Many students have little or no contact with the business world, particularly since internships have gone into decline. Schools teach too little, and students don’t rate even this teaching highly. Innovation is rarer than it ought to be, and there are few sanctions for poor or ineffective teachers.
It’s no wonder that employers continue to report dissatisfaction with many of the business students they interview. This may be related to low admission standards, as vice-chancellors demand that business schools expand their intake to cross-subsidise other subjects.
Indeed, the over-charging of business students, to keep arts and humanities departments open, is a national scandal. In the case of overseas students, who sometimes get a very raw deal indeed, there’s often a perverse income transfer from poor individuals, who have borrowed from friends and family, to far richer people.
It’s time for change. The location of business schools within a university culture of excessive regulation and a medieval calendar does nothing to promote excellence. As public-funding for teaching business undergraduates disappears, and the cost of education falls increasingly on students, there is less reason to stay in the sector. Let universities sell their business schools off.

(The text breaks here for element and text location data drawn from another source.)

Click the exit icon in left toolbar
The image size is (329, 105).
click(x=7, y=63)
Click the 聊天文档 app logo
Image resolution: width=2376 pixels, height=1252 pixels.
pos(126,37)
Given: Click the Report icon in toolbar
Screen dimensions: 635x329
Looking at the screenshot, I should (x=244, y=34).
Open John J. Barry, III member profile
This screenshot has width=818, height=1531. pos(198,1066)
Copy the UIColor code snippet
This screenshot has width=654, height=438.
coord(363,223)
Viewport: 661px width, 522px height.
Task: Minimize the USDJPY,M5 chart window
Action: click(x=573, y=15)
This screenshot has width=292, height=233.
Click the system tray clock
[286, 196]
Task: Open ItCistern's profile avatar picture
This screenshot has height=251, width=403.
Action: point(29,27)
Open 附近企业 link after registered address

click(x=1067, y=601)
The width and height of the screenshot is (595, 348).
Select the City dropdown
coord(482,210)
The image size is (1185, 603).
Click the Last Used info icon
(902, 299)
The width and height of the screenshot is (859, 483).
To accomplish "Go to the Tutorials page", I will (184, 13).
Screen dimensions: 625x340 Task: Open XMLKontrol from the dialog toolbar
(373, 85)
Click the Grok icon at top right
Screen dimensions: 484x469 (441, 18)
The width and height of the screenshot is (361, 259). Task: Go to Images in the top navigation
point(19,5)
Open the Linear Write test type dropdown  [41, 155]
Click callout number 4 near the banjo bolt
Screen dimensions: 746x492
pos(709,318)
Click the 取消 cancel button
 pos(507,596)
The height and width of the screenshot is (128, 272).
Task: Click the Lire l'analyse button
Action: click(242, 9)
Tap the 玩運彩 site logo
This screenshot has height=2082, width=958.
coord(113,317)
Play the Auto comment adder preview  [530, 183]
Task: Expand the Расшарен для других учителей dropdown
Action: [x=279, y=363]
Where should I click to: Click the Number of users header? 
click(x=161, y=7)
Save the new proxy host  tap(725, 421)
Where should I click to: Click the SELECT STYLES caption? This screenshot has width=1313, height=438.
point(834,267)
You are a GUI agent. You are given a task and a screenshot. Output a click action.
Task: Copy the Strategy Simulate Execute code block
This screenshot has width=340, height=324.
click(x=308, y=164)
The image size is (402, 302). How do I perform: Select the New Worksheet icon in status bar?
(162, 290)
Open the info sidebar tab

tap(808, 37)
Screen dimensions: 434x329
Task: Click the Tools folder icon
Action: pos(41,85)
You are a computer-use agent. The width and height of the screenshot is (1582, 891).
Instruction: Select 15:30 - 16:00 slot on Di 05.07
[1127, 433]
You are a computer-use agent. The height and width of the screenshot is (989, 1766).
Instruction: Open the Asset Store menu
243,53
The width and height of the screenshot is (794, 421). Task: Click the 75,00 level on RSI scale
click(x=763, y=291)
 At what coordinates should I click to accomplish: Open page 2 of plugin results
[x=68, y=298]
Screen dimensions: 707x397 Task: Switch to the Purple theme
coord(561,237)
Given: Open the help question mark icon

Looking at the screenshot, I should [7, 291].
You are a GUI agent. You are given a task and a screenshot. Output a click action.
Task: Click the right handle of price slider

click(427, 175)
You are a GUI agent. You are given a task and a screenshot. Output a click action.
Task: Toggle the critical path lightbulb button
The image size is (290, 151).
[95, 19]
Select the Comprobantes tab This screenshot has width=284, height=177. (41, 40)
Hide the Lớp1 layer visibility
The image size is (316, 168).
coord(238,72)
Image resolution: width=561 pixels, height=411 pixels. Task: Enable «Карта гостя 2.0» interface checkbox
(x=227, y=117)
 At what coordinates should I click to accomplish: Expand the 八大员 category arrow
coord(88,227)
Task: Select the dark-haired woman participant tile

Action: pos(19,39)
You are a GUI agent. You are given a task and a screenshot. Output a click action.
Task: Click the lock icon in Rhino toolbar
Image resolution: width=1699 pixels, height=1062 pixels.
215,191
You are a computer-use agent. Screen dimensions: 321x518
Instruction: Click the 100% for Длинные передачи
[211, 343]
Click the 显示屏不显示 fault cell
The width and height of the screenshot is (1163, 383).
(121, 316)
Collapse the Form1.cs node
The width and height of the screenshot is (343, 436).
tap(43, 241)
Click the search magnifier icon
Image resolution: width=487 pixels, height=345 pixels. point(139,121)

But to whom? It could be to not-for-profit corporations, charities or chambers of commerce. But such institutions lack capital and are unlikely to be able to run large schools effectively. In the longer term, for-profit schools, like the successful BPP Business School, which can award its own degrees to a high standard at half the cost of conventional university schools, seem more promising.
The government doesn’t own universities and can’t compel them to sell off their schools. But it can explain how it wants the sector to develop. It can make it clear that there’ll be no more public funding for business teaching. It can allow universities to keep the proceeds of the sale of their schools. The rest of the higher education sector will profit from this innovative example, and it may be that other parts of universities could seek to follow in due course – law schools are promising candidates.
I would also look to reductions in the huge burden of student loans. Business schools should create a new private student loan system in conjunction with the financial sector. Direct links between business schools and banks could also reduce the moral hazard inherent in the present undergraduate loan system – where universities are insufficiently penalised for recruiting weak students and producing unemployable graduates. Schools should share the financial risk involved in recruiting students who may not be fully committed. This would be a strong inducement to improve selection.
After a promising start, the government seems to have run out of ideas on higher education. It should return to first principles and think again about what needs to be done in our university system, and what can better be done by the private sector. Business schools are the place to start.
Professor Len Shackleton is professor of economics at the University of Buckingham.